» **WHAT TO WORK ON**
1. Using the text on Black Static, mark each statement yes or no and quote the exact words that decide it: (a) The magazine is edited by Andy Cox. (b) The 3rd Alternative ran for 50 issues. (c) The magazine was founded in 1994.
2. Update the Black Static text from "Black Static, formerly" up to and including "fiction magazine Interzone.", replacing "Crimewave" with "Crime Wave", and write out that passage.
3. According to the text on Black Static, which company publishes the magazine?

» **GIVEN TEXT**
+===+

Black Static, formerly The 3rd Alternative, is a British horror magazine edited by Andy Cox. The magazine has won the British Fantasy Award for "Best Magazine" while individual stories have won other awards. In addition, numerous stories published in Black Static/The 3rd Alternative have been reprinted in collections of the year's best fiction.

Black Static is published by TTA Press alongside sister publications Crimewave, which takes a similarly idiosyncratic approach to crime fiction, and the long-running science fiction magazine Interzone.

The 3rd Alternative 

Founded in 1994 as The 3rd Alternative, the magazine originally focused on a larger range of dark stories, often publishing science fiction, fantasy, and slipstream alongside horror. The 3rd Alternative ran for 42 issues before going on a short hiatus in 2005 after the acquisition of Interzone magazine by TTA Press.

+===+

» **INFORMATION PROVIDED**

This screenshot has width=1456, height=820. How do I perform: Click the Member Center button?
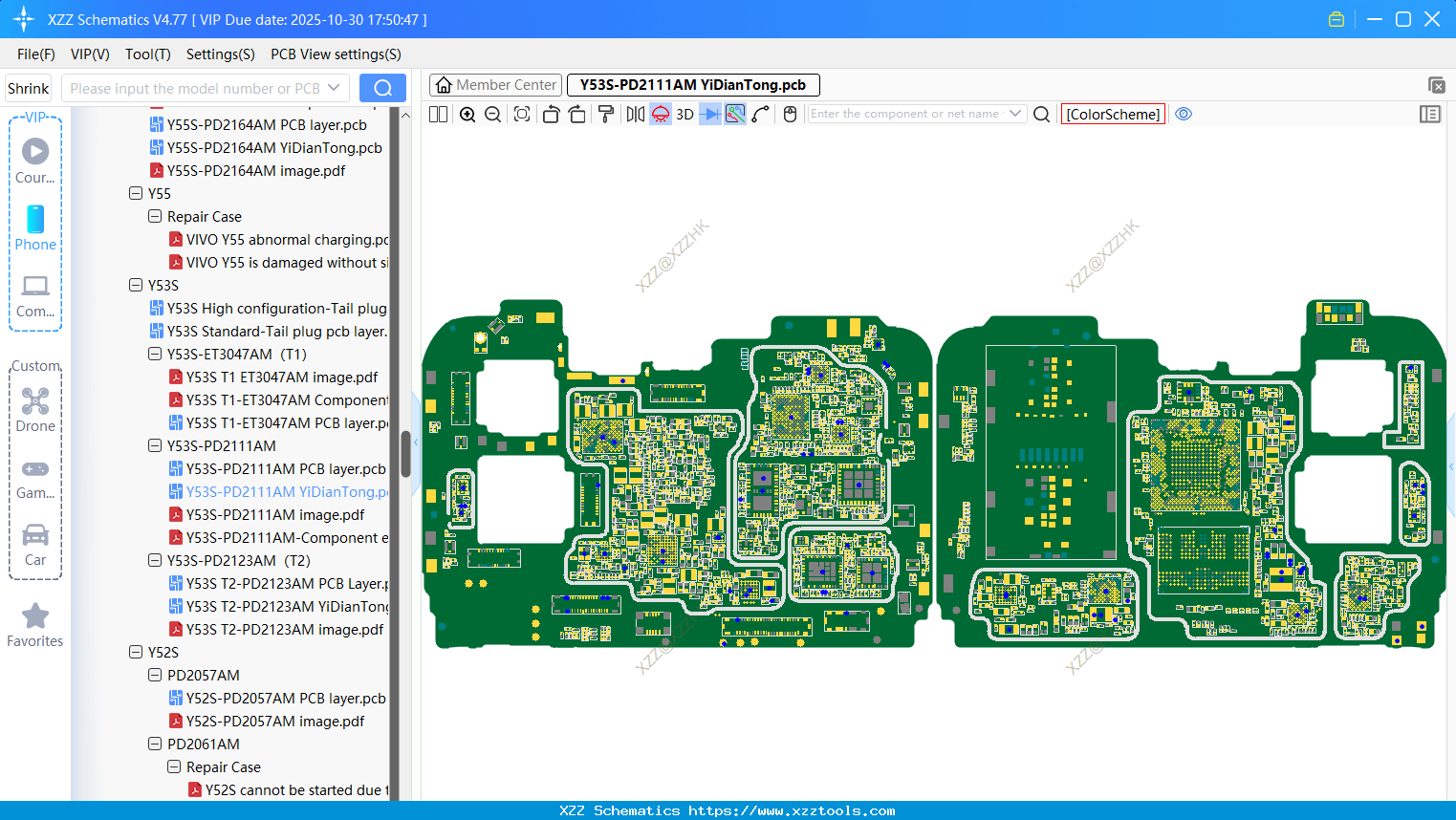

+===+

» **ANSWERS PER TASK**
1.
(a) Yes: "edited by Andy Cox"
(b) No: "The 3rd Alternative ran for 42 issues"
(c) Yes: "Founded in 1994 as The 3rd Alternative"

2.
Black Static, formerly The 3rd Alternative, is a British horror magazine edited by Andy Cox. The magazine has won the British Fantasy Award for "Best Magazine" while individual stories have won other awards. In addition, numerous stories published in Black Static/The 3rd Alternative have been reprinted in collections of the year's best fiction.

Black Static is published by TTA Press alongside sister publications Crime Wave, which takes a similarly idiosyncratic approach to crime fiction, and the long-running science fiction magazine Interzone.

3. TTA Press